Für meinen ersten Blog-Eintrag möchte ich meine – noch! – „grünen Hinterohren” nutzen, um erste und ungetrübte Eindrücke über das Social Performance Management (SPM) bei Oikocredit zu schildern. Bolivien-Spezifischeres kommt dann garantiert im nächsten Blog-Eintrag.
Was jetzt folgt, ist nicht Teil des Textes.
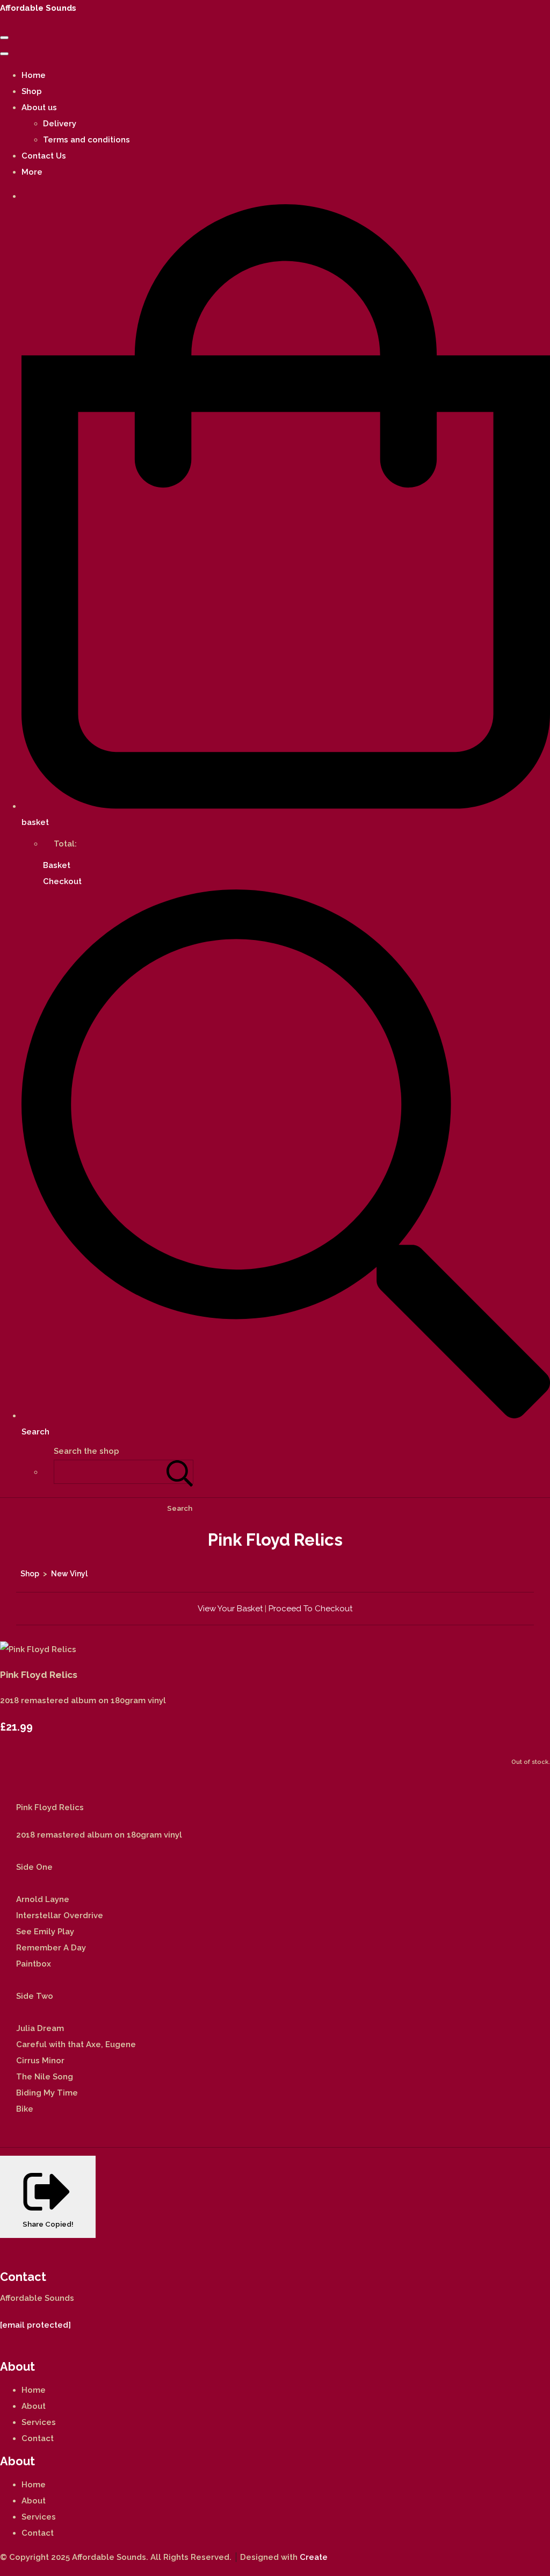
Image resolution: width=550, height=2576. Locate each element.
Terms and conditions (86, 140)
Bevor ich Anfang Oktober mein Praktikum beim Länderbüro Bolivien begann, hatte ich nur ein sehr vages Bild des sogenanntenSPM, also der Messung und Evaluierung des sozialen Mehrwertes von Investitionen in Oikocredit-Partnerorganisationen. Und das obwohl (oder gerade weil) ich mich besonders wegen der sozialen Nachhaltigkeit für Oikocredit interessiere. Ökonomischen Indikatoren einen sozialen Konterpart zur Seite zu stellen, der eine tatsächliche Messung nachhaltiger Entwicklung ermöglicht, macht Oikocredit gerade in Zeiten wirtschaftlicher Unsicherheit zu einem besonderen Vorreiter.
Nach der freudigen Nachricht, dass ich für die Zeit meines halbjährigen Praktikums größtenteils mit eben diesen Themen betraut sein werde, verschlang ich in den ersten Tagen mehrere Beispiele von in Bolivien angewandten Sozialindikatoren. Während ich es mir zuvor nur sehr schwer vorstellen konnte, dass man die soziale Performance eines Unternehmens mittels Fragebögen hinreichend evaluieren kann, bin ich nun von der Stichhaltigkeit und Transparenz der Fragen überrascht. Selbstverständlich werden die Partner auch kontinuierlich besucht, um ein reales Bild ihrer Wirkungskreise zu erhalten. Nichtsdestotrotz werden diese zunächst einmal dazu angehalten, die Bögen eigenständig auszufüllen. Und wie man es von anonymen Bewerbungsverfahren so kennt, bergen Fragebögen stets die Gefahr, sich ein wenig besser darzustellen, als man tatsächlich ist. Oikocredits “Sozialwerkzeuge” hingegen bieten auffallend wenig Möglichkeiten, aus dieser Anonymität Kapital zu schlagen. Klare, solide Fragen, deren Antworten relativ leicht zu verifizieren sind.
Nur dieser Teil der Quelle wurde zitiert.